“That’s me,” he’d said. “I invented this. Didn’t you know?”
No one wore the pump. No one wore the injector. There was no flak on Iaxo. There were no machine guns other than the ones they’d brought with them. And the emergency gear was bulky and annoying and clumsy and rubbed painful sores onto the arm, so everyone had lost theirs or tossed them into a box somewhere and forgotten all about them, but they still wore the collars because the collars also contained the throat mike for the radio and looked pretty cool besides.
Next came the jumpsuit—bespoke spidersilk of private manufacture, guaranteed to stop most any solid projectile. The pilots wore them like skin, with nothing beneath. Like everyone else’s, Carter’s jumpsuit smelled terrible.
Thermal knickers, black. Boots to follow, also black, knee-high, fur-lined, comfortable for about five minutes but warm forever. Jacket the same way—long and black, heavy leather with silver buttons and buckles and a high collar. It was all very nice and functional, warm in the cold sky, occasionally bulletproof, but favored mostly because the flight rig made anyone who wore it look wicked, cruel, and indestructible.
Gloves and goggles. A silk scarf—pure china-white and kept immaculately clean as a matter of pride even if nothing else was. Most paid the indigs to do that. Give them a couple of beads or bottlecaps and they’d do most anything. Laundry, fetch and carry, haul the trash, whatever. Carter was no different. He tucked the gloves into his belt and wound the scarf around his throat, leaving its tails flapping over his shoulder, fussing with them vainly until they lay just so.
Each pilot had been issued a helmet. Carter used his to hold warm water when he shaved (which was not often). No one ever actually wore them. Again, a matter of style. Hard to look so dashing and devil-may-care behind a quarter inch of bulletproof mirrored Lexan.
Hard to look so good with a bullet hole in the face, too, but that wasn’t much of a concern to the pilots. For the most part, the only bullets fired in anger were theirs. In the two years that the company had been on Iaxo, more men had been put on the sick rolls for cock-rot, cirrhosis, and misadventure (read: cracked their heads falling drunk over a tent peg) than had been injured in the line of duty. More by far.
C’est la guerre.
Once dressed, Carter had little choice but to fly, but he knew that ten minutes was ten minutes in Ted’s mind only. A mere suggestion of hurry. And to obey, he thought, would only encourage the man, stroke the armature of ego that kept him upright and stiff, and make him think people listened when he spoke. There was no reason to foster that kind of illusion.

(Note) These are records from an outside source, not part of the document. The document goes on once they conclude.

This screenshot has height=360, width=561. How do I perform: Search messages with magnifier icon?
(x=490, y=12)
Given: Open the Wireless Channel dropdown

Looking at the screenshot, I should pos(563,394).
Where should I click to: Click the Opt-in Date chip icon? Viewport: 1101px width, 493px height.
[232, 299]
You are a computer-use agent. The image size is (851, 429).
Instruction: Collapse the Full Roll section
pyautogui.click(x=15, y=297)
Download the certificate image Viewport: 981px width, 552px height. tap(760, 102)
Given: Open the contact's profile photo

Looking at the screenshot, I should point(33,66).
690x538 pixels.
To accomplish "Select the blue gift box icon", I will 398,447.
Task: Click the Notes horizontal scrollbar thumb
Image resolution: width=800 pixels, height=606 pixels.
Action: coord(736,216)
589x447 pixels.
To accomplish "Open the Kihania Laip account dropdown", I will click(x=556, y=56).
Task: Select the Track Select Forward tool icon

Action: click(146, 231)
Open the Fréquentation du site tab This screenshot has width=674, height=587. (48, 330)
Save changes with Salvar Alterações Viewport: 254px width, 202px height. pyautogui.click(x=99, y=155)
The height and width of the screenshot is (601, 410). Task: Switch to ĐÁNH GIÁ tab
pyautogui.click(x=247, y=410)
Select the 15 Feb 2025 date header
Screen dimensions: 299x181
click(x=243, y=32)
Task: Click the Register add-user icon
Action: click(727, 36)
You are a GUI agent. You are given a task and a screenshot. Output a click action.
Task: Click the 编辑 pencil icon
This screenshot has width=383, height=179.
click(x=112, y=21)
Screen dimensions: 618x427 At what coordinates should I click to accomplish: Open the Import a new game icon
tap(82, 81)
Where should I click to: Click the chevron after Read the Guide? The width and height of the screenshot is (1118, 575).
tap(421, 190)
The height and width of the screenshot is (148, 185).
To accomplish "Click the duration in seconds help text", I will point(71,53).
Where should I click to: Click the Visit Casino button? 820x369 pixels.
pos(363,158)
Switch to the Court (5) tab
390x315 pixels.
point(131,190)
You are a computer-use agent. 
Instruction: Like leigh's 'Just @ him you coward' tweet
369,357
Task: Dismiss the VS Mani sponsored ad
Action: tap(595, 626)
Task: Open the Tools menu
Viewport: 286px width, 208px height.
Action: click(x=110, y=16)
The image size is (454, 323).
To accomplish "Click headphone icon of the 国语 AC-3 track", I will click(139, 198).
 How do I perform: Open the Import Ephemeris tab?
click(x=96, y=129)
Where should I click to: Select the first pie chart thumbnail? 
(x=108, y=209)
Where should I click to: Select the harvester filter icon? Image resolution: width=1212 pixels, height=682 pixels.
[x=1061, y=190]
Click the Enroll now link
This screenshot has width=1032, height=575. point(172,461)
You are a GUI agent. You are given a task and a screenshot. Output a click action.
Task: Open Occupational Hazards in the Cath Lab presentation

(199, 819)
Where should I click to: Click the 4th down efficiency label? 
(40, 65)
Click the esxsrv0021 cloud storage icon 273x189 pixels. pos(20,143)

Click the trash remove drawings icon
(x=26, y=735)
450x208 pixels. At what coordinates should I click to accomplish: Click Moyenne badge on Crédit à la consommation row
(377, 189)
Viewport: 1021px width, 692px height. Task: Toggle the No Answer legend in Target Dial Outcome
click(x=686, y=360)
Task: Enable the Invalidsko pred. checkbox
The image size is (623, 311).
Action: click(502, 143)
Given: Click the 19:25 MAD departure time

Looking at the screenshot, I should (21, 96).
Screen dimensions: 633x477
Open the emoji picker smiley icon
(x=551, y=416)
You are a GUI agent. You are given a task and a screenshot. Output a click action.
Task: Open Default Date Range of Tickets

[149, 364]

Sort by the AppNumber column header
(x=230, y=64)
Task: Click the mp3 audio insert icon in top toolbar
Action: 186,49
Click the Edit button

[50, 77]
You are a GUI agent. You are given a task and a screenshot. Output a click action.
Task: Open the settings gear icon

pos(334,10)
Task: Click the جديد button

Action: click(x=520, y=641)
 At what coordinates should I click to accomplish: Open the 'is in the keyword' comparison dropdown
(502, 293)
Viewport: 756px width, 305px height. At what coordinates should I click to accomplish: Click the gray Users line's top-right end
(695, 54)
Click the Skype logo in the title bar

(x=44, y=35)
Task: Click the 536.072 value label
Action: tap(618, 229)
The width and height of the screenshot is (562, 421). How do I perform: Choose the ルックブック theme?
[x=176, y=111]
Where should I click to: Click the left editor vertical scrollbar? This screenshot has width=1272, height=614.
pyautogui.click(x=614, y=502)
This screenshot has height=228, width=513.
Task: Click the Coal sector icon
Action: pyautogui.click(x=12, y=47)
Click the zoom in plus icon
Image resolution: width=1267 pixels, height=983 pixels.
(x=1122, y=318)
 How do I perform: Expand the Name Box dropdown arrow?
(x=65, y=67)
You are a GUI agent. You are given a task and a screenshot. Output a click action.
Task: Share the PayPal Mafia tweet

Fenn had been kind, considerate, and thoughtless enough to leave a half-full bottle of the local pop-skull sitting in the dirt next to his cot, so Carter requisitioned it as a spoil of war, eased himself down onto the edge of his bed, and drank it. Near the door, Cat (something less than Carter’s pet, something more than just another ugly local rodent) lay curled into a ball on its pile of rags. Silently, Carter raised the bottle in a toast to the sleeping, monstrous thing. To survival, he thought, at any cost. And then Carter drank. He did not rush. Neither did he linger. There was work to do, but he’d be damned if he was going to do it sober.
Back in his own tent, Ted felt each breath like taking in a weight and exhaling only half of it. Steam rose like smoke. His mouth tasted of tar and too long between brushing. He regretted fiercely those few drags he’d taken off that cigarette while standing in Carter’s squalid quarters, but it’d been necessary. He’d wanted to bring the man a present—an apology of sorts for slights that Carter couldn’t possibly have understood—and a cigarette had seemed the least obviously cajoling. The least fraught. Ted had lit one for himself simply because it’d felt wrong to do otherwise. Appearances mattered, Ted knew. Especially when one had very little else.
He’d taken out the orders from corporate again and laid them on his desk, straightening the folded page until it was square with the corners, the edge, nudging it with his fingertips until it was perfectly aligned.
Ted thought of the coast. Gray water, sick with foam. Cities that looked to have been built from mud by giant idiot children and then abandoned halfway through. The Arkhis Mountains like sharp teeth in an angry mouth. Hills 201, 204, 218a and b, the central highlands—names on corporate maps that were all less terrible for their banality, for the refusal to call them after the awful things that’d been done there when he and his pilots had flown low and dropped fire from the sky.
The Sispetain moors. The bloody fucking moors, and the river valley below them. The city they called Riverbend, then here—the lowlands, a flood plain that never flooded. Ted drummed his fingers on the folded orders. He’d made a tour, for sure. He’d seen some things. They all had. And now it was done. Or would be soon.